How the cult of self-esteem is ruining the kids of Northfield

Last week I purchased two magazines– the type made of paper—from a bookstore—the type made of bricks and mortar. Radical, I know, but it’s part of my August sabbatical strategy of whacking myself upside the head.

There’s an article in the July/August issue of The Atlantic titled How to Land Your Kid in Therapy by Lori Gottlieb. The tagline: "Obsessing over our children’s happiness may doom them to miserable adulthoods."

I think it’s an excellent wake-up call for many Northfield parents—and maybe the local therapist community. Our colleges might appreciate it, too. Here’s a quote

Atlantic cover July Aug 2011Something surprising began happening: I started getting more patients like her. Sitting on my couch were other adults in their 20s or early 30s who reported that they, too, suffered from depression and anxiety, had difficulty choosing or committing to a satisfying career path, struggled with relationships, and just generally felt a sense of emptiness or lack of purpose–yet they had little to quibble with about Mom or Dad.

Instead, these patients talked about how much they "adored" their parents. Many called their parents their "best friends in the whole world," and they’d say things like "My parents are always there for me." Sometimes these same parents would even be funding their psychotherapy (not to mention their rent and car insurance), which left my patients feeling both guilty and utterly confused.

See below:

7 Comments

  1. Curt Benson said:

    Griff, quoting from your article in the Atlantic:

    “Today, Wendy Mogel says, “every child is either learning-disabled, gifted, or both—there’s no curve left, no average.” When she first started doing psychological testing, in the 1980s, she would dread having to tell parents that their child had a learning disability.
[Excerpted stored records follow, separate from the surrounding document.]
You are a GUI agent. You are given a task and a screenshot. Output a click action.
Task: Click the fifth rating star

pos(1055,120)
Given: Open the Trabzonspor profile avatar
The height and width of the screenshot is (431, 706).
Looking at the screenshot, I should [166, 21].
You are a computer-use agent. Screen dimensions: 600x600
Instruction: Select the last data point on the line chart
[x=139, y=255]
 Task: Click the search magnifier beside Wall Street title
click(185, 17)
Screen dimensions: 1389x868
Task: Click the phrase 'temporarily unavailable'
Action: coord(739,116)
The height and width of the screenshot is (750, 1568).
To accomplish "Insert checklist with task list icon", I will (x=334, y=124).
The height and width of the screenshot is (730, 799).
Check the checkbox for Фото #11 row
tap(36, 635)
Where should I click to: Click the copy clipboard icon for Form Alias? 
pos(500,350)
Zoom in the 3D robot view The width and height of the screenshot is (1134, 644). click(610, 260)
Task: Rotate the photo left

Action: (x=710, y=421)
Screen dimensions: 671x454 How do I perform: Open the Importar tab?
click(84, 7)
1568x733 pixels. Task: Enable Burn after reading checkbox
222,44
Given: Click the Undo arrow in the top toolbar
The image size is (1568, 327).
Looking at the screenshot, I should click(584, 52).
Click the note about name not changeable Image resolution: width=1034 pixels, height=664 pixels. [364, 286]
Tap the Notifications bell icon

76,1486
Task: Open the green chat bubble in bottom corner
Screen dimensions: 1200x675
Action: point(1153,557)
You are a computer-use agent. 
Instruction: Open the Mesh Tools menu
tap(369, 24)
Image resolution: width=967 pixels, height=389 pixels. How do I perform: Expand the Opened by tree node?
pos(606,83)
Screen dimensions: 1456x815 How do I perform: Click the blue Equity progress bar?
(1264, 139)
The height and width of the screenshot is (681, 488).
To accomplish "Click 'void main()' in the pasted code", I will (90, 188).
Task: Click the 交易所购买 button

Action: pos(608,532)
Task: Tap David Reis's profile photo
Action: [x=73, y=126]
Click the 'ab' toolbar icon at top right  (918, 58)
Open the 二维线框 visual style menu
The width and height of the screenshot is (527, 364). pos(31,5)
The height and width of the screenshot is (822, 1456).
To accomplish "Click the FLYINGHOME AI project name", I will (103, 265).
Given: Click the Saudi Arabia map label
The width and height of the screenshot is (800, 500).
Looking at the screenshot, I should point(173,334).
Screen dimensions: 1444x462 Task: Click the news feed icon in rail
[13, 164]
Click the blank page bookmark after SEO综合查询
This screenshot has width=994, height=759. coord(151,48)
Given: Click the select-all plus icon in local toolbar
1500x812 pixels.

But now, she says, parents would prefer to believe that their child has a learning disability that explains any less-than-stellar performance, rather than have their child be perceived as simply average. “They believe that ‘average’ is bad for self-esteem.””

    This quote reminded me of a disorder I read about recently on one of the blog sites devoted to high strivers intent on getting their children into one of the “Ivies”–probably “The Choice Blog” on the New York Times site, or the parents’ forum on collegeconfidential.com–(I don’t remember which blog because I have “SFB” — Shit For Brains.)

    The disorder is “EFD”–Executive Function Disorder. Check out this link from the website aptly titled “Smart Kids with Learning Disabilities”. They list a dog’s breakfast of symptoms, many of which I think can be attributed to being a human being of school age:

    http://www.smartkidswithld.org/ld-basics/signs-symptoms/signs-symptoms-of-executive-function-disorder

    Judging from the piles on my desk, in additon to “SFB” I’m afraid I have “EFD” as well.

    August 8, 2011
  2. Somewhere between the ruler carrying Mother Superior in Blues Brothers and the laissez-faire parenting styles we seem to experience in Northfield is that happy medium of discipline and freedom. The bell curve is like gravity … with gravity, you can pretend all you want, but at the end of the day don’t be jumping off buildings with a tablecloth cape thinking that gravity does not apply to you. And the bell curve tells us that half of us are below average. Garrison Keillor mocks us correctly when he says that all the children in Lake Wobegon are above average, and while the average child today may be more intelligent than the average adult (though usually much less educated), the average child is still average for their peer group.

    August 8, 2011
  3. Jeff Ondich said:

    Bruce and Griff: do you feel that this “laissez-faire parenting style” mentioned by Bruce and described in the article is actually common in Northfield? I don’t know all the parents, certainly, but I see a lot of people working hard to give their children structure, high standards of behavior, and the tools to live as successful adults.

    August 8, 2011
  4. Patrick Enders said:

    It seems to me that it would be very hard to be a “laissez-faire” parent who is also “obsessing over our children’s happiness.”

    August 8, 2011
  5. john george said:

    I don’t know if everyone had a chance today to read the “Dilbert” comic strip, but here is a link to it. Be sure to refer to the August 9, 2011 dated strip.

    http://www.dilbert.com/strips/

    I think Scott Adams pretty much summed up one end result of the focus on self esteem.

    August 9, 2011
  6. Was talking about something related to this recently.

    Interesting study results I read a while back; praising children for being “smart” is harmful, praising them for “working hard” isn’t.

    My parents gave me a ton of room to do things, and for the most part, the net result is that I’m confident and capable of being decisive. The problem isn’t “laissez-faire”, I think, it’s “lack of meaningful feedback”. My parents didn’t pretend I didn’t make mistakes; they just let me make mistakes if I wanted to, for the most part. Good learning experience. AAA, fast maturity, would grow up again.

    August 12, 2011
  7. john george said:

    Gosh, Peter! Do you mean it is OK to make a mistake now and then, and then make it right? Personal responsibility is such a bothersome concept.